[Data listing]
★ ★ ★ ★ ★

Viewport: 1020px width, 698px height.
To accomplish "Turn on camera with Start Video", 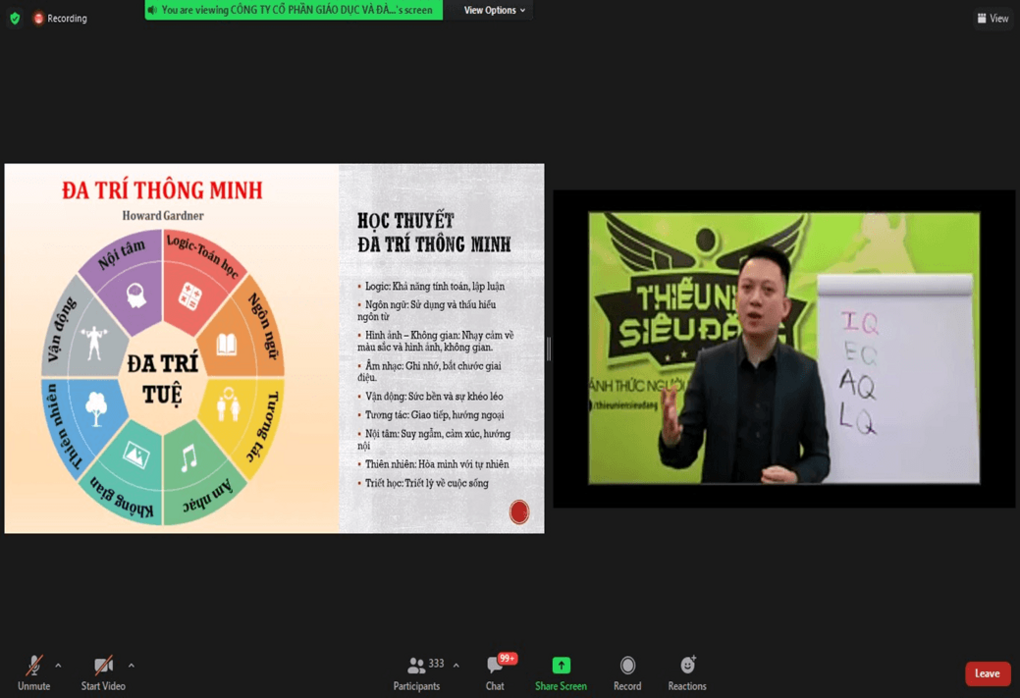I will click(102, 673).
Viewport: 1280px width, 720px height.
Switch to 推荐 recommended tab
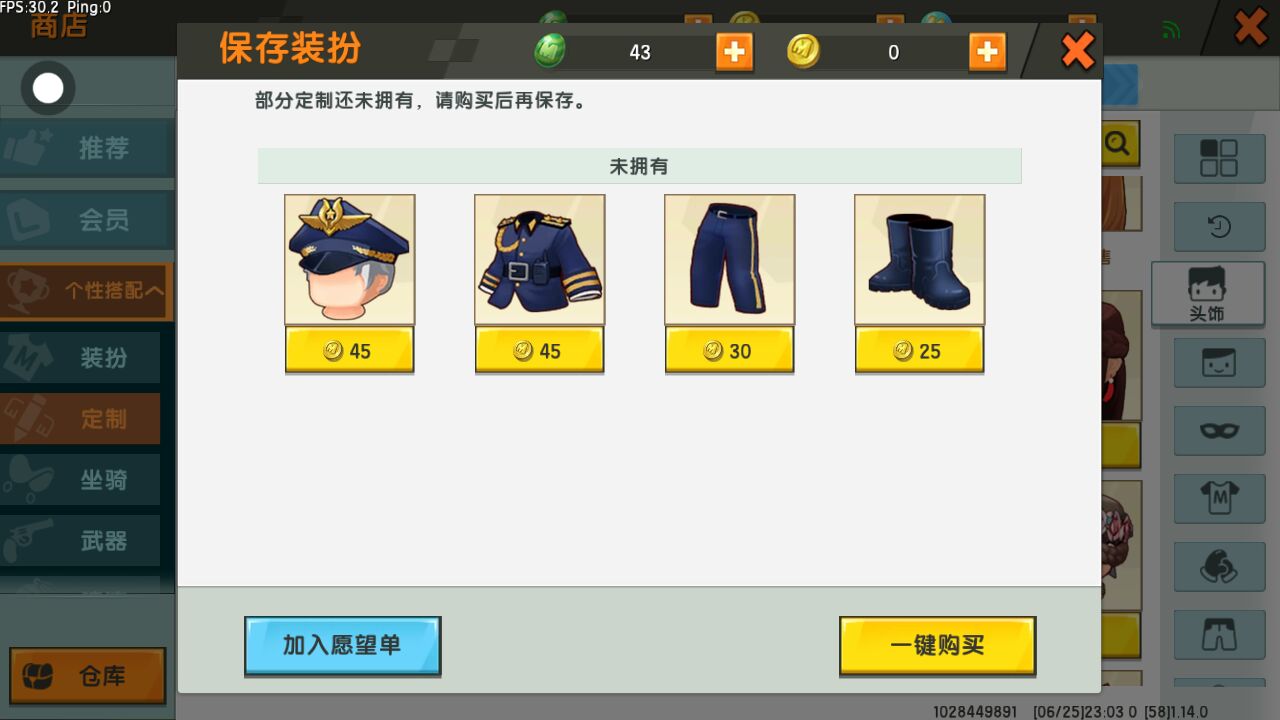(x=87, y=148)
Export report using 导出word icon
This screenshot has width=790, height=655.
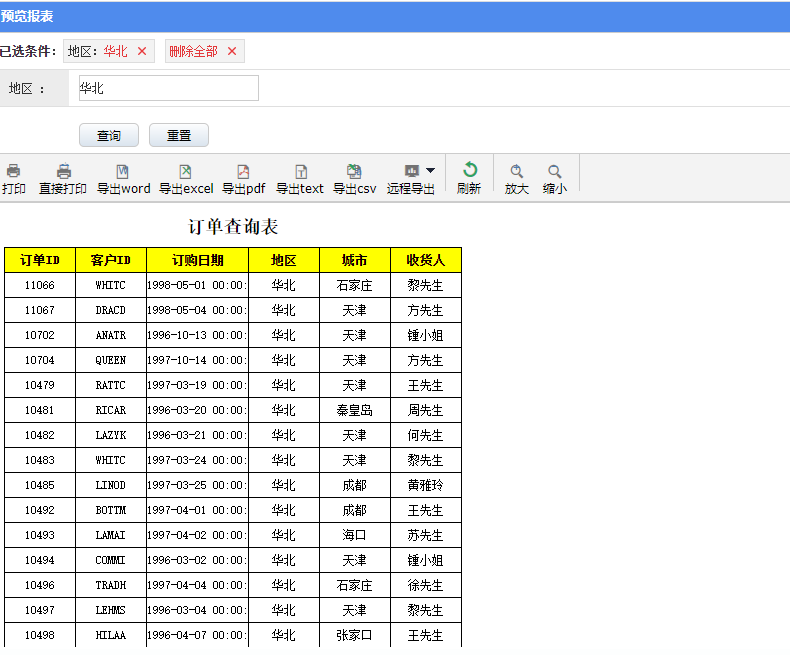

★ ★ ★ ★ ★

#### SET PROBLEM
Select every line of the entries above that contains the string "height", treating case as significant.

#### SOLUTION TO THIS TASK
Viewport: 1020px width, 698px height.
Viewport: 1280px width, 720px height.
This screenshot has width=790, height=655.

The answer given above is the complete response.